Qui êtes-vous ?

Mon blog est celui d'un butineur effaré dans tous les champs du savoir. Et c'est ce même butinage qui m'a conduit à écrire des livres.

samedi 20 septembre 2025

Bohumil Hrabal, La chevelure sacrifiée


Comme Une trop bruyante solitude, La chevelure sacrifiée de Bohumil Hrabal est un joyeux bric-à-brac. C'est une vraie délectation que de relire ce roman où les éléments de la cocasserie font la nique aux éléments du fantastique et du poétique. 

La narratrice, Maryška, est un personnage autant rabelaisien que chagallien. Elle boit la bière "au goulot d'une bouteille d'un litre", sans vergogne aucune devant son mari timoré, et dévore à s'en souiller le corsage des ribambelles de boudins et saucisses. Mais que serait cette ogresse sans ses cheveux ? Ce sont là "des milliers d'abeilles d'or, des milliers de vers luisants, des milliers de minuscules cristaux d'ambre étincelants". Et quand l'impétueuse gravit une cheminée haute de soixante mètres, c'est un incendie qui domine le paysage à l'entour emporté par le vent. Maryška se prend "pour la déesse Diane avec son javelot" et pourrait s'envoler. 

L'oncle Jo, cordonnier de haute pointure et ancien soldat aux exploits imaginaires, a le verbe tonitruant et de surcroît il chante. Pour un peu, il se prendrait pour Caruso mais est-il vraiment dupe de lui-même ? Quelle tragique lucidité se cache derrière toutes ses excentricités ? Le réel est une farce, une farce à en pleurer.

Et puis il y a Francin, le mari de la belle échevelée et gérant de la brasserie où se déplie ce théâtre grotesque et grinçant. Il aimerait tant que Maryška soit "une femme convenable" comme les autres. Seulement voilà, même sa moto ne l'est pas, convenable, à tomber en panne tous les quatre matins. Un jour, sur cette drôle de machine, il ramène de Prague un étrange appareil. C'est l'époque magique de la Fée électricité. "Ici nous avons ces étincelles thérapeutiques qui se transforment en santé, des hautes fréquences qui donnent une nouvelle joie de vivre, un nouveau courage dans la vie... " Maryška, c'est sûr, guérira de l'hystérie et de l'épilepsie, des nerfs et des migraines, des muscles aussi, des oreilles encore. Sauf qu'une autre invention se propage partout : la radio. La radio qui raccourcit les distances jusqu'à les abolir. Alors, bien des idées passent par la tête de l'indomptable épouse. Même le chien de la maison en saura quelque chose. Quant à la chevelure, qui ne pèse pas moins de deux kilos, le titre du roman est assez éloquent...

Éloquent aussi le traitement de la lumière dans cette œuvre à nulle autre pareille.

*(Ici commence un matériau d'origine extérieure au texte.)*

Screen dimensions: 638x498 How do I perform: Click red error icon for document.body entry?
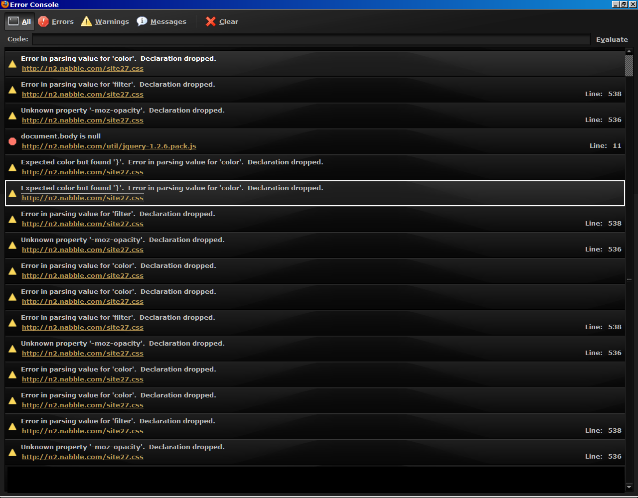tap(12, 141)
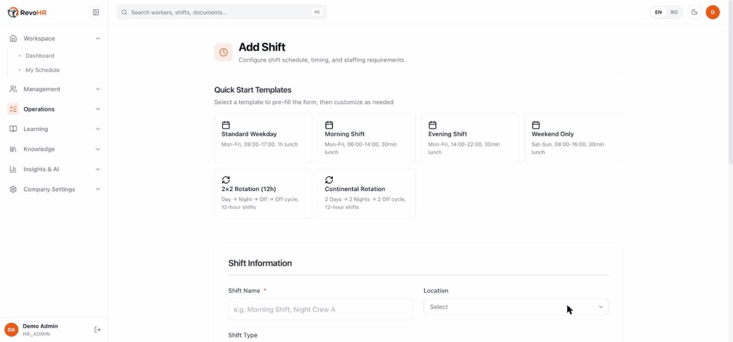Switch language to RO
This screenshot has height=342, width=733.
pyautogui.click(x=673, y=12)
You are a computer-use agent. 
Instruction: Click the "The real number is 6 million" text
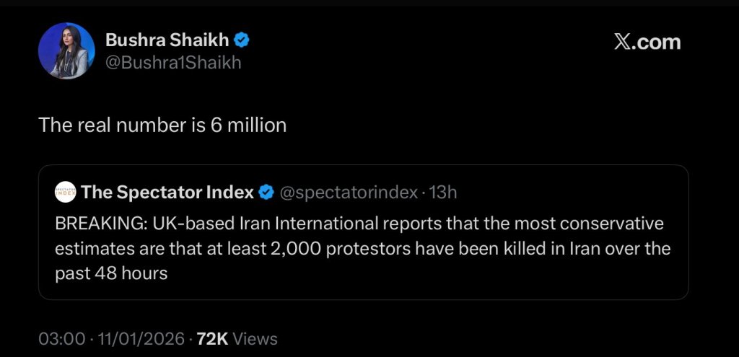click(162, 125)
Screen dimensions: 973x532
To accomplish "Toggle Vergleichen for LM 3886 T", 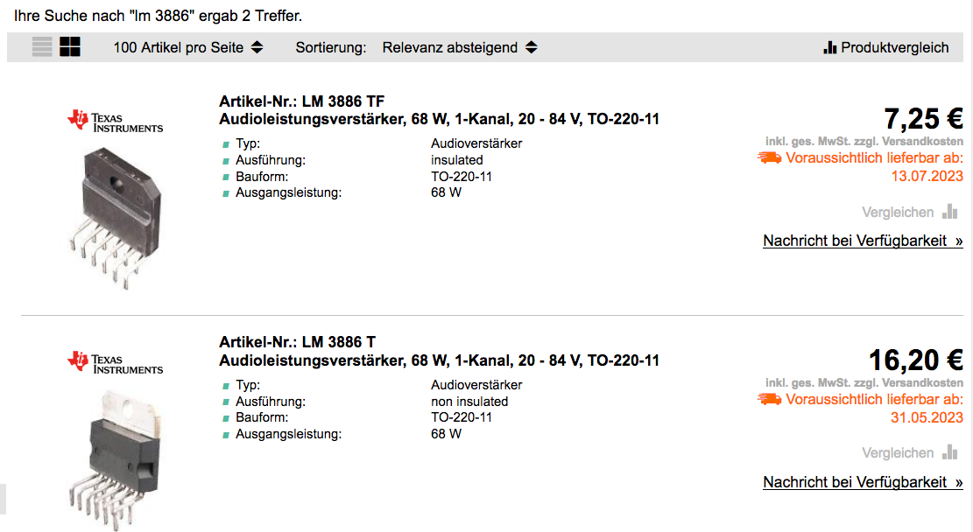I will click(x=898, y=453).
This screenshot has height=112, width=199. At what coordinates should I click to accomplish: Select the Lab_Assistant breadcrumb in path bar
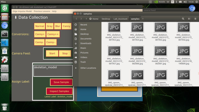pyautogui.click(x=120, y=19)
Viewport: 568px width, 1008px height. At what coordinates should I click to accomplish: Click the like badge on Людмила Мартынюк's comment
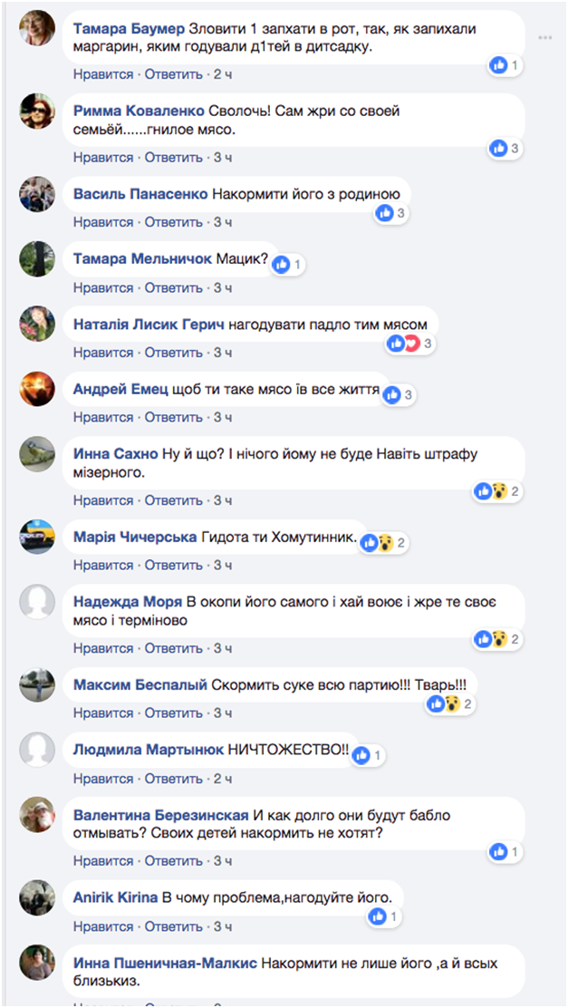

Sauf erreur de comptage, le mot lampe apparaît 27 fois dans le premier chapitre et le mot lumière 12 fois. Les deux se retrouvent régulièrement tout du long et le mot bougie les accompagne dans le chapitre trois.

"Lorsque Francin tournait une page, les deux lampes ventrues, scandalisées par tout mouvement qui menaçait de les éteindre, se mettaient à jaser comme deux grands oiseaux tirés de leur sommeil, vraiment ces deux lampes tendaient méchamment leurs longs cous, éparpillaient sur le plafond des jeux d'ombres, le halètement incessant d'animaux antédiluviens ; moi, dans ces découpages d'ombres projetées au plafond, je voyais toujours des oreilles d'éléphant servant d'éventail, le thorax de squelettes soulevés par une lourde respiration, deux grands papillons de nuit épinglés par le faisceau lumineux que le cylindre de verre braquait droit au plafond ; là, au-dessus de chacune des lampes, brillait un petit miroir rond et aveuglant, une monnaie d'argent violemment éclairée, bougeant insensiblement, mais bougeant quand même sans relâche, exprimant de la sorte l'humeur de chacune des lampes." 

La lumière, nous le savons, voile autant qu'elle dévoile, dedans comme dehors. Elle n'ouvre pas de chemin quand elle brouille les lignes. Le roman se déroulant dans les années 1920, alors que la Tchécoslovaquie vient de naître sur les décombres de l'empire austro-hongrois avec des contours à confirmer, Bohumil Hrabal aura qui sait pensé à cette géographie incertaine en dépliant ses jeux de lumière.

La chevelure sacrifiée est disponible en édition de poche chez Gallimard.